Abjad 3.27 is now available:

https://github.com/Abjad/abjad/releases

https://pypi.org/project/abjad/

https://pypi.org/project/nauert/

https://pypi.org/project/rmakers/

Please see the Abjad 3.22 release notes for the new way of installing the nauert and makers packages.

Documentation available here:

https://abjad.github.io

https://abjad.github.io/nauert/

https://abjad.github.io/rmakers

Abjad 3.27 is a bridge release from Abjad 3.26 to Abjad 3.28:

* First-time users of Abjad should skip 3.27 and install Abajd 3.28 when it becomes available.

* Existing users of Abjad who do not port their scores forward through successive versions of Abjad should also skip 3.27 and install Abjad 3.28 (or later) when starting a new score.

* Existing users of Abjad who do port their scores forward through successive versions of Abjad will find that Abjad 3.27 contains almost 200 name changes. Users interested in porting their scores forward should first port forward all the way to Abjad 3.26; then port to Abjad 3.27 (with its large number of name changes); and then port forward to Abjad 3.28 (which contains a corresponding set of almost 200 name changes).

The large number of name changes in Abjad 3.27 and Abjad 3.28 result from refactoring all Python `@property`-decorated attributes as zero-argument methods. This change marks a major structural shift. While this is a breaking change for users who access these attributes directly, the benefits are substantial. The shift to explicit methods dramatically improves documentation quality: return types now appear clearly in the API docs, and method definitions link reliably to source code, unlike properties, which Sphinx and viewcode treat as second-class citizens. The refactor also eliminates the hidden costs of property evaluation — making it easier to reason about performance — and unifies the API around a single, easily introspectable mechanism for querying object state. Abjad 3.27 thus acts as a transitional release, clearing the way for a cleaner and more consistent API in Abjad 3.28.

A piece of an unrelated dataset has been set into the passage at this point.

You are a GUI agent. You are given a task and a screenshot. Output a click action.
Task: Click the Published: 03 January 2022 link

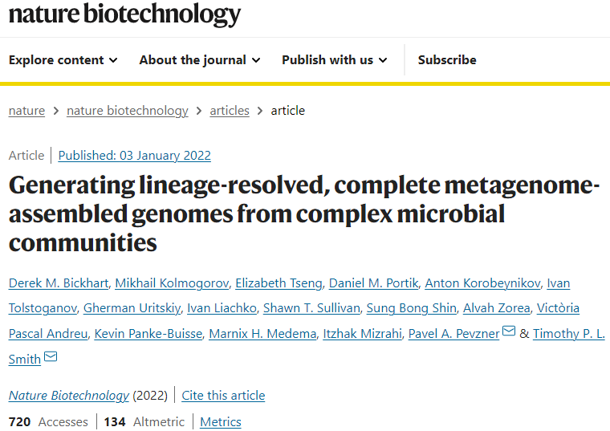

Versions of Abjad prior to 3.27 implemented a large number of read-only properties and a somewhat smaller number of settable properties. Abjad 3.27 and 3.28 refactor these two different types of property like this:

Read-only properties:

    3.26: abjad.timespan.Timespan.axis
    3.27: abjad.timespan.Timespan.get_axis()
    3.28: abjad.timespan.Timespan.axis()

Settable properties:

    3.26: abjad.score.Note.written_duration
    3.27: abjad.score.Note.get_written_duration()
          abjad.score.Note.set_written_duration()
    3.28: abjad.score.Note.written_duration()
          abjad.score.Note.set_written_duration()

The result is that 3.26 read-only properties (`abjad.timespan.Timespan.axis`) are changed to 3.28 zero-argument methods (`abjad.timespan.Timespan.axis()`); the temporary change to 3.27 zero-argument methods prefixed with "get_" (`abjad.timespan.Timespan.get_axis()`) exists only to make it easier for users to make large numbers of name-changes to existing scores.

Likewise, 3.26 settable properties (`abjad.score.Note.written_duration`) that could be set with the equal sign (`note.written_duration = abjad.Duration(3, 16)`) must instead be set with the explicit "set_" method starting in 3.27 (`note.set_written_duration(abjad.Duration(3, 16))`).

The full list of changes appears in the release notes linked above.

Happy composing,

Trevor & Joséphine.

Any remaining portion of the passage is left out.